Am I missing something or did this statement strike anyone else as wildly bizarre?

I feel like open source has been the default for the client side agents and libraries of SaaS products for 10 years. Microsoft, once the strongest opponent of open source, changed its tune like 5+ years ago. What could possibly be the “sea change” this executive is referring to?




I've mostly worked for companies that were all in on things like open source and cloud my entire career, but it's easy to forget that there are huge companies that just recently replaced their tape drives.

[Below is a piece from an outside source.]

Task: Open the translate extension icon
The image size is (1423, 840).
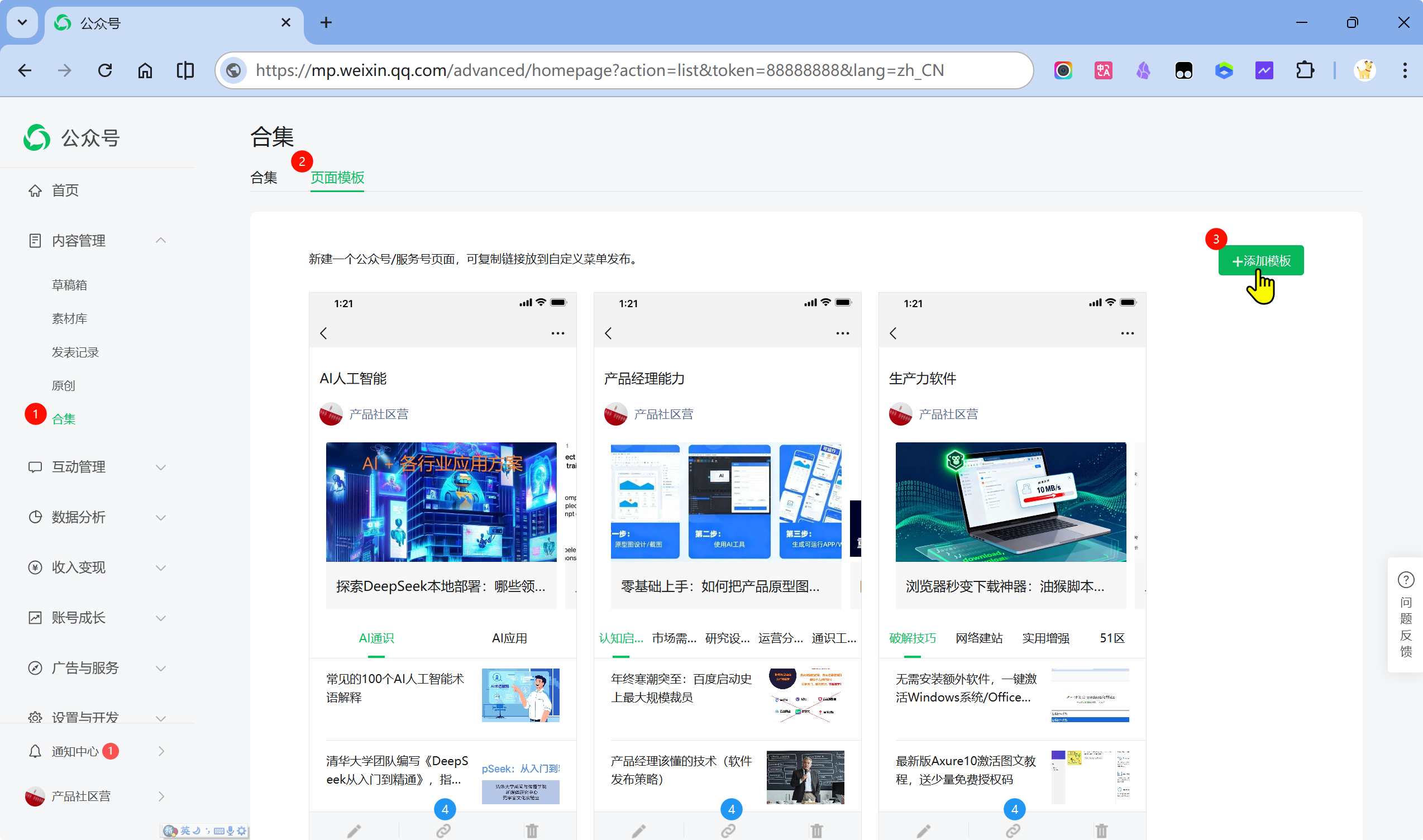Action: point(1103,70)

If I were to guess at the "sea change" discussed herein I'd say it's probably the explosion of tech around Kubernetes and the CNCF, as that created a very sudden and urgent need for better observability tooling.

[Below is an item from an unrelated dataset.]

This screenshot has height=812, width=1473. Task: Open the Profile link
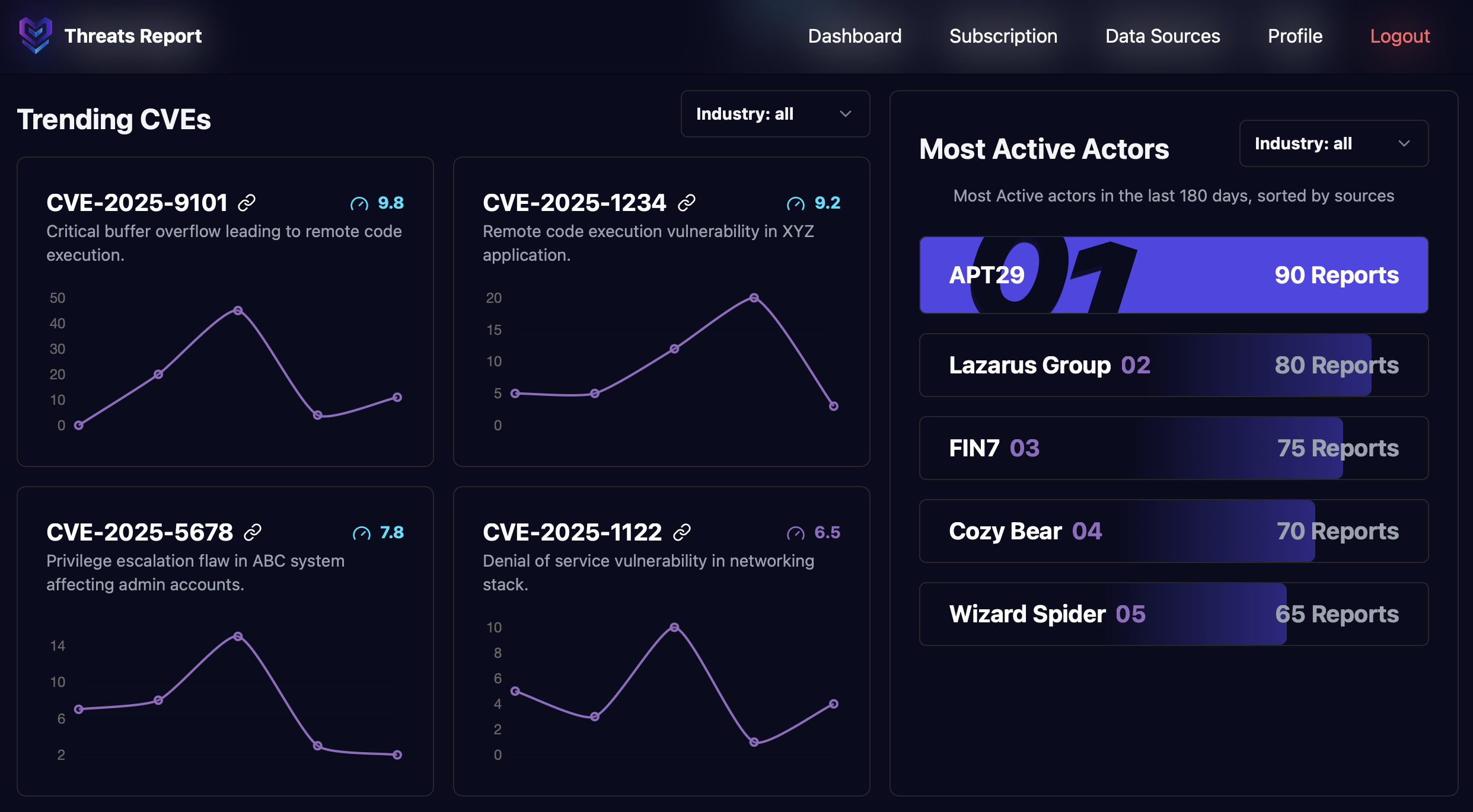tap(1295, 36)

- I typed these words all by myself and they are not official New Relic words, you can tell because they're not terribly well-formed and they aren't surrounded by logos and trademarks and buzzwords. Using the haphazardly spewed opinions of strangers on the internet as investment advice is a really, really terrible idea; like "open source is a virus" level of bad. Don't do it.


Open source was taking over enterprises long before k8s. There was OpenStack, Hadoop, and obviously Linux itself has been widely adopted since before New Relic’s founding (2008).

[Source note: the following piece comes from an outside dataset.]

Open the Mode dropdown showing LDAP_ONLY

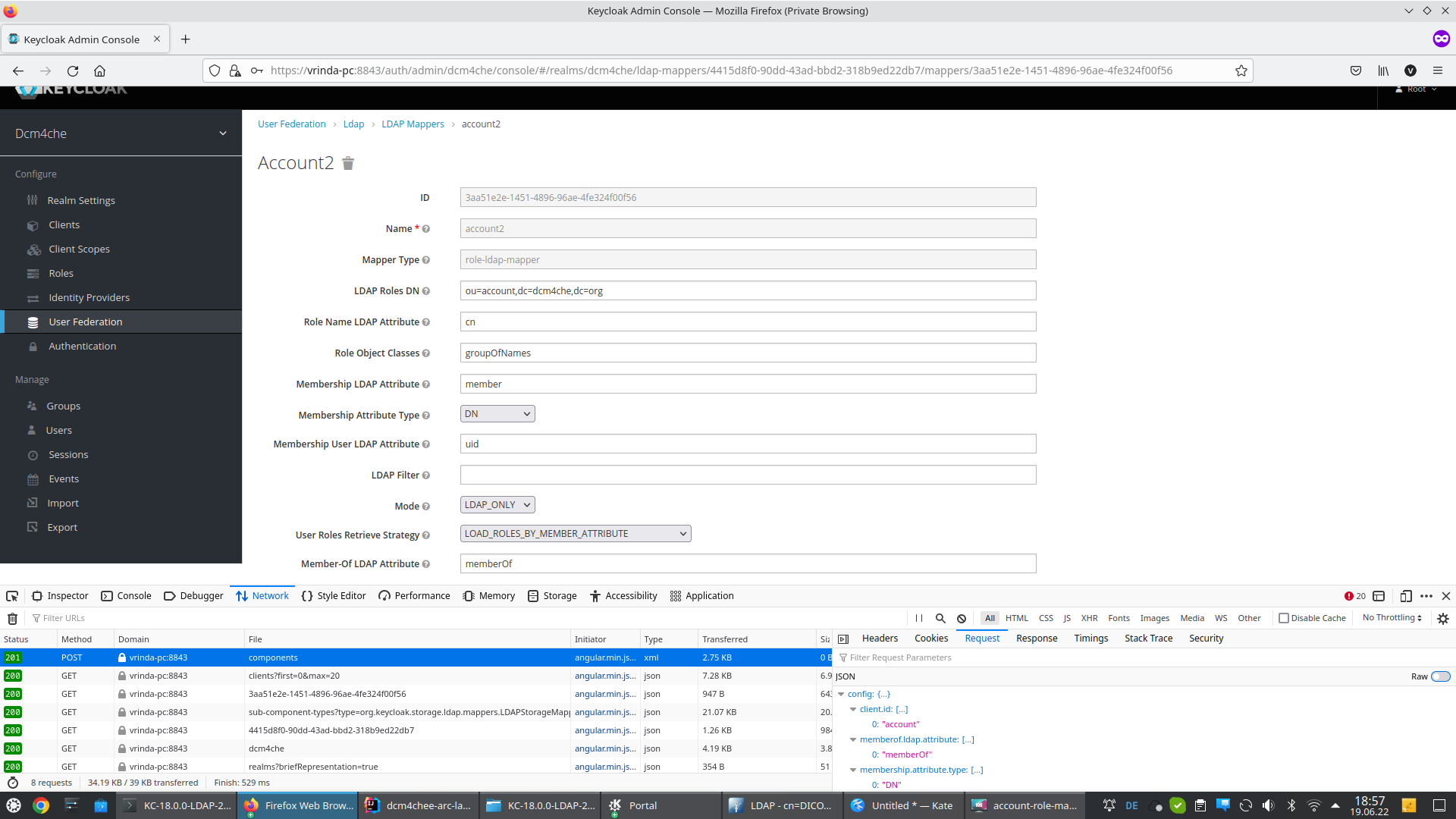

Arguably micro services have increased the need for observability tooling, but even that “sea change” is years long in the tooth. Sure large enterprises are slow to adopt such trends, but it’s been happening and is hardly a sudden shocking development.

Maybe I’m just being pedantic or nit picky, but it does seem extra worrisome when the executives for a struggling company say something that sounds dramatically out of touch.


"Open source was taking over enterprises long before k8s"

True, also not related to the point I was trying to make. Executives tend to be handwavey and vague sometimes but I'm pretty sure the "sea change" they're talking about in this case is about containerization and the rapid evolution of open source projects in that space, many of them related to observability. Kubecon had 500 attendees in 2015 and 12,000 in 2019. It's hard to deny that the popularity of that community will sway popular opinion about what technologies to embrace moving forward. I think (and again, I am guessing as I have exactly zero information that the public does not have) that New Relic and other companies are in part making decisions like this because it's becoming clear they will be left behind if they don't, and quickly.

I bet the first post-covid Kubecon will have 20k attendees and be taken over by the execs and VCs who've realized that's where the devs are, just in time for the devs to stop going and start the next thing á la reInvent. Wish I had gone before it blew up.

I also feel like "struggling" is a bit of an overstatement for a company with a $4B market cap, but maybe that's just me. I'm sure most FAANG4LYFers look at that like a lemonade stand.